• _Exercise_:
Using the data beneath, show every line that includes the word "Contact".

• _Record extracts_:
————————
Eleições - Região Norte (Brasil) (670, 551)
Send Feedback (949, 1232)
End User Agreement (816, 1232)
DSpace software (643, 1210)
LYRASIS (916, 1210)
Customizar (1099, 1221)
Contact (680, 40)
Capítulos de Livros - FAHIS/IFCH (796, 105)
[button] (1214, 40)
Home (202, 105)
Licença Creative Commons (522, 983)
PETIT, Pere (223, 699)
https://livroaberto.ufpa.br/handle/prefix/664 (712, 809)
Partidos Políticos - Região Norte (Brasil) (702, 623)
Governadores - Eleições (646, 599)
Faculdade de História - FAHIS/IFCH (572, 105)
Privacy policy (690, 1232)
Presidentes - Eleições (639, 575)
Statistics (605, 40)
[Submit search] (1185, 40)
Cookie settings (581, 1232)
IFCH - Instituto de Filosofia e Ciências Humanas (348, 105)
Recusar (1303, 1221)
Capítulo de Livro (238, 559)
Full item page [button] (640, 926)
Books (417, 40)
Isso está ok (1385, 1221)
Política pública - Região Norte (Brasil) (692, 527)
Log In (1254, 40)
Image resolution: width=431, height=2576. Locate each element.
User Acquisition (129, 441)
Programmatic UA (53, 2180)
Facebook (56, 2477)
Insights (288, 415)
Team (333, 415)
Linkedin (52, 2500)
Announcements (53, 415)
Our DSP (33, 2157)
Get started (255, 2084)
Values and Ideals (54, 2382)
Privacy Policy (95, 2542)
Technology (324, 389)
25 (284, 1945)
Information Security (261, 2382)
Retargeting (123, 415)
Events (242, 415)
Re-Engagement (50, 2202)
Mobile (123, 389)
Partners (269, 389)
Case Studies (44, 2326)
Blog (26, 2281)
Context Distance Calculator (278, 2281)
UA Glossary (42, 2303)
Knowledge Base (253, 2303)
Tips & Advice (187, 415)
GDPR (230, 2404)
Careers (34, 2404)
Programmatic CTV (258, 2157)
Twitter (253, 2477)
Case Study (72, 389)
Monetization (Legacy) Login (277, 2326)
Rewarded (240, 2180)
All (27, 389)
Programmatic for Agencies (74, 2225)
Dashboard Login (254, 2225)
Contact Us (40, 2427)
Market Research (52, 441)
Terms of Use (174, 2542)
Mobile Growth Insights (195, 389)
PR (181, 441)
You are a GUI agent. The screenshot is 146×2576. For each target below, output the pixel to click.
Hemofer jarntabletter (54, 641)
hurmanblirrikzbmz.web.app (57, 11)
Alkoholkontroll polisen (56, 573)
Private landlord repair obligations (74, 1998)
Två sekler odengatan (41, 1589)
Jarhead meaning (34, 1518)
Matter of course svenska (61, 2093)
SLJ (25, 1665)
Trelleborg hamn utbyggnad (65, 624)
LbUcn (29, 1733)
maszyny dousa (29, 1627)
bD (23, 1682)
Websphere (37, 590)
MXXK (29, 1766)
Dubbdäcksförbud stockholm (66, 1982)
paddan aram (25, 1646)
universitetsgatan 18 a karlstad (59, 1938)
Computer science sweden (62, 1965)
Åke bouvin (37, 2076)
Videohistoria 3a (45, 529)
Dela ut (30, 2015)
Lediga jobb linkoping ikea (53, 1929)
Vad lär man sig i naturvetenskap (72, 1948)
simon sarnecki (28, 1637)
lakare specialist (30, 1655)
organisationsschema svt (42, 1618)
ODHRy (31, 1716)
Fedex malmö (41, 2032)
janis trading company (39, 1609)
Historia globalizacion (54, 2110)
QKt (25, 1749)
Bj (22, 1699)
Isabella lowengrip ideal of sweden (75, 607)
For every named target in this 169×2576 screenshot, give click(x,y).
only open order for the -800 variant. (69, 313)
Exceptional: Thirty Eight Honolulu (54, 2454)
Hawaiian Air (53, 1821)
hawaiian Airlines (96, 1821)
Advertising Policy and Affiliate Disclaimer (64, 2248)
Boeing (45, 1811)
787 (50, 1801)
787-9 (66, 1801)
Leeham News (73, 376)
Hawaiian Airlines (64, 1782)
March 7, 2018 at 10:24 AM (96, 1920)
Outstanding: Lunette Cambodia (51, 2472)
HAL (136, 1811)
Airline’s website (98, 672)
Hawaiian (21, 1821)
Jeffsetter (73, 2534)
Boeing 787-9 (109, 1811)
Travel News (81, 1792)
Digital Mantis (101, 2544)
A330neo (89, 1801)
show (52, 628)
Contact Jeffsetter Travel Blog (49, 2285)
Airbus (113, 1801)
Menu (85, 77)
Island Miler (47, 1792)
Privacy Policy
————————
• _Answer to the problem_:
Contact (680, 40)
Contact Us (40, 2427)
Contact Jeffsetter Travel Blog (49, 2285)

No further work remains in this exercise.